Claude Robinson a rappelé qu'il avait vécu le vol de son personnage comme une atteinte très intime puisque Robinson Curiosité était calqué sur nul autre que lui-même.

«Le petit bonhomme qui était à l'écran, ce n'était pas juste une oeuvre que j'avais faite: c'était ma maudite face à moi qu'on m'avait volée. Micheline (Charest), Ronald (Weinberg) savaient cela. Ils avaient été six mois avec moi. Ils savaient l'importance de mes personnages», a-t-il dit.

L'affaire avait en effet débuté lorsque Robinson avait fait appel au couple Charest-Weinberg dans les années 1980 à titre de consultants alors qu'il cherchait à trouver un producteur aux États-Unis pour son concept.
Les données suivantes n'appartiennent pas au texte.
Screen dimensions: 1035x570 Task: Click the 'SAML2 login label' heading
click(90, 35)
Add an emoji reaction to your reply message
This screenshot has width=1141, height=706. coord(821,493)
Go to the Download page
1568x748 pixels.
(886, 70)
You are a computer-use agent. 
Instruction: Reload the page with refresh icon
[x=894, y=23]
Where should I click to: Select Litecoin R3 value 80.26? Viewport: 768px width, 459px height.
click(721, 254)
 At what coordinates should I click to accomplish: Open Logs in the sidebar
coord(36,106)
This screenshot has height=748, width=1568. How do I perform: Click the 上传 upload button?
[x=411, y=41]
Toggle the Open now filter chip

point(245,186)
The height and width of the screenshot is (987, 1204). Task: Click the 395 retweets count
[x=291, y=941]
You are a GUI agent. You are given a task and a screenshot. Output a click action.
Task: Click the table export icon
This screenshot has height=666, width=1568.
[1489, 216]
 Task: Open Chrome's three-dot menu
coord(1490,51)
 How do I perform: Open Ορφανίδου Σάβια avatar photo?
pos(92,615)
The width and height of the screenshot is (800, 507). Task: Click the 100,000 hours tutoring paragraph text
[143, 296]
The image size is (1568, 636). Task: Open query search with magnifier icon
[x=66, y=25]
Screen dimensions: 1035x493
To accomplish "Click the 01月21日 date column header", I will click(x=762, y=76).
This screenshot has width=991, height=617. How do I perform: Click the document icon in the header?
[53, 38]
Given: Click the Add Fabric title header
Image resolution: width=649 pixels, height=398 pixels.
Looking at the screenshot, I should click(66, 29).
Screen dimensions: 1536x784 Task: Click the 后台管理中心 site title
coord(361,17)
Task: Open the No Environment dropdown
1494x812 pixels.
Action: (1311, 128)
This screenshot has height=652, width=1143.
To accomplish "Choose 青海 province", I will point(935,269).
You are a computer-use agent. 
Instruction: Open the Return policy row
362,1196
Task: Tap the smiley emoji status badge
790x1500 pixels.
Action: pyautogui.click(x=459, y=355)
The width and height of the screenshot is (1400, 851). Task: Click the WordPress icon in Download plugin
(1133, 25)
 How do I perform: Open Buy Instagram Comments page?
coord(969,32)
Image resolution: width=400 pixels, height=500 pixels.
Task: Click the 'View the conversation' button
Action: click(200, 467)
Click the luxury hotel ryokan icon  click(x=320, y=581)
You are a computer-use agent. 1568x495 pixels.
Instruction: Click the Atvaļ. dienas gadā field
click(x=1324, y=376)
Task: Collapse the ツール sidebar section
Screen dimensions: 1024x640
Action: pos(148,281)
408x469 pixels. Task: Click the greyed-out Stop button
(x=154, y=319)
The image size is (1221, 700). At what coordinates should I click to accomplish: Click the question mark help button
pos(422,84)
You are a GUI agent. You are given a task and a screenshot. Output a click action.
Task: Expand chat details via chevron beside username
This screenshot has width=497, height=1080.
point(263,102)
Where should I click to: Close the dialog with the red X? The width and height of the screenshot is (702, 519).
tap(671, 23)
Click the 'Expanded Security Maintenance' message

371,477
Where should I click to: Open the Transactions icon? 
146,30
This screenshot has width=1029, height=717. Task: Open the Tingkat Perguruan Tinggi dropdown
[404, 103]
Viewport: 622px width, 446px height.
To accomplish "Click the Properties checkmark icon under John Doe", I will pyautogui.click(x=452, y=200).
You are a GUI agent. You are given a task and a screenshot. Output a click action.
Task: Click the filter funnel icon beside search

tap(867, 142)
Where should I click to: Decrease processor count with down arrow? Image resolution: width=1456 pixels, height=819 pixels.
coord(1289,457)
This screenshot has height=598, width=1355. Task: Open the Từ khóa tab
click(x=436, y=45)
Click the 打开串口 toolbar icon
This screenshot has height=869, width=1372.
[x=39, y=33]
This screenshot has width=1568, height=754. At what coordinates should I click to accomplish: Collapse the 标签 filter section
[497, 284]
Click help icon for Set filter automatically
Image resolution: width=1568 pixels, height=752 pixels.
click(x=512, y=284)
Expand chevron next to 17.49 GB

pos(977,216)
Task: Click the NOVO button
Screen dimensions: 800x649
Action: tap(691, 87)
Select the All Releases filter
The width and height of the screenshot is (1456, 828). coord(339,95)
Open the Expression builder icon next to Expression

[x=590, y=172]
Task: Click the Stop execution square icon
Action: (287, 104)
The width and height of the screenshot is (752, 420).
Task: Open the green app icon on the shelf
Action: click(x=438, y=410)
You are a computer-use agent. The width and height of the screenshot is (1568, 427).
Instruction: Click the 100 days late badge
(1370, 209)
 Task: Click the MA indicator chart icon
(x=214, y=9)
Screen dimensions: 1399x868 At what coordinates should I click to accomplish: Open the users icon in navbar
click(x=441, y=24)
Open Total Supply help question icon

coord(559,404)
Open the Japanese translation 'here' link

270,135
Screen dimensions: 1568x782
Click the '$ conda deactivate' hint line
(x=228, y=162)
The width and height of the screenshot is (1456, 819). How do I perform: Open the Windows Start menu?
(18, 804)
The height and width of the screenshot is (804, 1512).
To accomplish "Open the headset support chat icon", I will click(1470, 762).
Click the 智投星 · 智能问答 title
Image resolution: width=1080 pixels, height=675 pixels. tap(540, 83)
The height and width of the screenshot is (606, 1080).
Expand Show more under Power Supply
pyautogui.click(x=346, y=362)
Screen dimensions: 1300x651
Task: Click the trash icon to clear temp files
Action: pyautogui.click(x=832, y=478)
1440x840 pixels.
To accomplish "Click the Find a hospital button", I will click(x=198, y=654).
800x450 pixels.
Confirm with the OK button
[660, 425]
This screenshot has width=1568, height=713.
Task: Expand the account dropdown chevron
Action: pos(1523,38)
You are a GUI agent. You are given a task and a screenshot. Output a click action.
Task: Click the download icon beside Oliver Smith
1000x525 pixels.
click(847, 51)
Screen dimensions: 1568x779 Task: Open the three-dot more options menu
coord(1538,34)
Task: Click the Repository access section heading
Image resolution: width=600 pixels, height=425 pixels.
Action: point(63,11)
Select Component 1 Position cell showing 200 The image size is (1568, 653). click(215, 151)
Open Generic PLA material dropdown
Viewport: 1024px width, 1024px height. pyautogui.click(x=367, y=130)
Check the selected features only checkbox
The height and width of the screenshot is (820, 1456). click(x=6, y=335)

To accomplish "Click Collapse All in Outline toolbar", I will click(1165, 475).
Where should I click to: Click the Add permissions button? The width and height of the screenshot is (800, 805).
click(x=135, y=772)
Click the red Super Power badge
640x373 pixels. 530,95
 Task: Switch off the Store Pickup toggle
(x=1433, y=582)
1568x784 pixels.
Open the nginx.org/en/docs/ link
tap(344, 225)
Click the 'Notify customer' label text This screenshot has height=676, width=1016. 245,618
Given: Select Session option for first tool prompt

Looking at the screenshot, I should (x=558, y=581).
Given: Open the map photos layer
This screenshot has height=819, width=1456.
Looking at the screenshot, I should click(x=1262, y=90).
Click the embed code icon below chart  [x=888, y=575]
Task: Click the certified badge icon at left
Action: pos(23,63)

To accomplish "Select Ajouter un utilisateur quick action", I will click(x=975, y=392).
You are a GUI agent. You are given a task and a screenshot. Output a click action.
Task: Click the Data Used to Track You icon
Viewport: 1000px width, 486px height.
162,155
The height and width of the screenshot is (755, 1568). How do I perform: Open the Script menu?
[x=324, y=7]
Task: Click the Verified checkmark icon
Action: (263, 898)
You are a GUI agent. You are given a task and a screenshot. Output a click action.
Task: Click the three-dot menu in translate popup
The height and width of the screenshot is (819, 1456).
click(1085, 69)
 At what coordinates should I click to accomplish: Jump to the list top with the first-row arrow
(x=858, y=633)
Bien qu'il ait avoué avoir été habité par des idées suicidaires de façon récurrente durant toute l'affaire, Claude Robinson avait retrouvé une bonne dose d'humour, lundi, indiquant qu'il se consacrait désormais à un nouveau projet basé sur ses tribulations.

«Ça s'appelle Robinson Cruauté. C'est vraiment le titre de mon ouvrage, Robinson Cruauté - et là, volez-moi pas mon idée, s'il vous plaît, un peu de décence! - c'est ce qui est advenu de Claude Robinson ou Robinson Curiosité; il est devenu Robinson Cruauté quelque part.»

Claude Robinson a longuement remercié son épouse, Claire Robert, de même que la Société des auteurs de radio, télévision et cinéma (SARTEC), les responsables du Fonds Robinson mis sur pied pour soutenir sa lutte légale et les quelque 50 000 donateurs qui ont contribué à ce fonds.